Spinraza: providing hope for the vulnerable
In 2016, the FDA approved Spinraza, the first spinal muscular atrophy (SMA) treatment. The success was not only a victory for Ionis and antisense technology but for the infants and toddlers suffering from the rare and lethal disease.
“If I had done nothing in my career but Spinraza, that would be enough,” Crooke said.
The decision to go forward with human studies for the drug was not easy; It involved dosing babies with a drug that would reach their brains and spinal cord through an injection into the spinal canal. Although the infants in the trial were only known to the company as a number, Crooke assigned each one a name and checked on them daily.
“We had never dosed a baby. Never dosed a child. Never given anyone intrathecal doses. And we were going into babies who were dying,” Crooke said. “I was terrified.”
The drug was a success, improving the babies’ motor function. The scientists behind Spinraza — C. Frank Bennett and Adrian Krainer — later won the Breakthrough Prize of $3 million for their work.
Now, with over 40 drugs in the Ionis pipeline designed to treat various diseases, including cancer, cardiovascular, neurological, infectious, and pulmonary conditions, the company no longer has to prove itself. A cardiovascular treatment that blocks the production of a protein involved in lipid metabolism and therapy for a rare disease are among the existing projects.
Retirement and Legacy
After facing intense backlash, the oligonucleotide field is thriving, with several biotech companies pursuing antisense technology and embracing the idea that it may be the cure for several rare diseases. Oligonucleotide drugs for conditions like Duchenne muscular dystrophy created by Toshifumi Yokota, and a drug for Dravet syndrome by Stoke Therapeutics, give hope to those suffering from rare conditions. Additionally, Biogen and Ionis announced promising results for an Amyotrophic lateral sclerosis (ALS) treatment in March.
Crooke established Ionis to achieve the mission of inventing and advancing a new drug discovery platform; through disappointments and failures, his pursuit of this goal never wavered, and through establishing a culture that rewarded hard work and transparency, he did achieve his goal.
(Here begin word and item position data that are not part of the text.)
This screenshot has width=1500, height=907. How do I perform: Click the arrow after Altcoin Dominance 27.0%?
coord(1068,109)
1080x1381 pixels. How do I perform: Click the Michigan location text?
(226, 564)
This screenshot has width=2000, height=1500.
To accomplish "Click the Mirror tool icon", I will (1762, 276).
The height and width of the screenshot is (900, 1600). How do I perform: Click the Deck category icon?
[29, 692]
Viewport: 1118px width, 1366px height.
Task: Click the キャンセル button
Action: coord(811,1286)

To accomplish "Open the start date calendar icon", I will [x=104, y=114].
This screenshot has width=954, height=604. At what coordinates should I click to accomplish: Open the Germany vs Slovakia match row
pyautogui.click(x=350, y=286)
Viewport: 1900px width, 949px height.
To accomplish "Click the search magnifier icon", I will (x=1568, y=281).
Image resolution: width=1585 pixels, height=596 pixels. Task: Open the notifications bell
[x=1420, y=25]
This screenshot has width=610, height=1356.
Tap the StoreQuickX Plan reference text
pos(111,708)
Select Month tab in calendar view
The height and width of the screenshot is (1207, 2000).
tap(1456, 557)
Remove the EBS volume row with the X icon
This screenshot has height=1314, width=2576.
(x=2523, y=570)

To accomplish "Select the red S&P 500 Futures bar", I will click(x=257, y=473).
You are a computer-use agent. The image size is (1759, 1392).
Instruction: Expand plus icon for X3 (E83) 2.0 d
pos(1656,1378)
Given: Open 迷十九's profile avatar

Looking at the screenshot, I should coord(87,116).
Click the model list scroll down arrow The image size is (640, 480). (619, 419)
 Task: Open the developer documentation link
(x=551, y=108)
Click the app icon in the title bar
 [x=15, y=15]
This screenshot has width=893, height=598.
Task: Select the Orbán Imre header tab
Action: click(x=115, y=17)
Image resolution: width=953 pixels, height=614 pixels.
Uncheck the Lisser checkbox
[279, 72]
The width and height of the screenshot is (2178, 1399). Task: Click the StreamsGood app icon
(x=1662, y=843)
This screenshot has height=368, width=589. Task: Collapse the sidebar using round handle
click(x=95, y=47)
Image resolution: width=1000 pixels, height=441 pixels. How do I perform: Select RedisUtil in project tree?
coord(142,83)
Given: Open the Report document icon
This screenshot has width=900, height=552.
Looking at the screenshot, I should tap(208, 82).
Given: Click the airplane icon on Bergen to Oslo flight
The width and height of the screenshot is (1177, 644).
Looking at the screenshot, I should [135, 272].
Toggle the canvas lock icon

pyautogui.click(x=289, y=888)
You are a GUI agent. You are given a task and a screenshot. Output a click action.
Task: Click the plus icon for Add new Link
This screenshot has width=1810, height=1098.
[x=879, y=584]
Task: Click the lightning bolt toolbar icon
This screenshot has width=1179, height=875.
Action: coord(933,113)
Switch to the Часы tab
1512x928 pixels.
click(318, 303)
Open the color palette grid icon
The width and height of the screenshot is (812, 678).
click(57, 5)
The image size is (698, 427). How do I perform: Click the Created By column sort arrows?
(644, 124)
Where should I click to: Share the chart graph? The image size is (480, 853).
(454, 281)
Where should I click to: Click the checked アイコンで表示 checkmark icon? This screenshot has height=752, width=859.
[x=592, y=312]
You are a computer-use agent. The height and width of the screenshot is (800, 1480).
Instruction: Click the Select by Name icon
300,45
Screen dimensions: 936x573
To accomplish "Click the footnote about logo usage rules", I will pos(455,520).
The statement’ sick people depend on us was a powerful motivator that Crooke used every day to demand more from himself and his employees. It’s a statement he continues to follow in retirement with the founding of his non-profit organization, the n-Lorem Foundation, whose mission is to create experimental antisense oligonucleotide treatments for patients with diseases caused by rare mutations. Not only are these treatments free, but they are also for life.
His dream for n-Lorem is to “help a single patient and a single family, one family at a time. That will change the world, too, and change the future of the patient and these families.”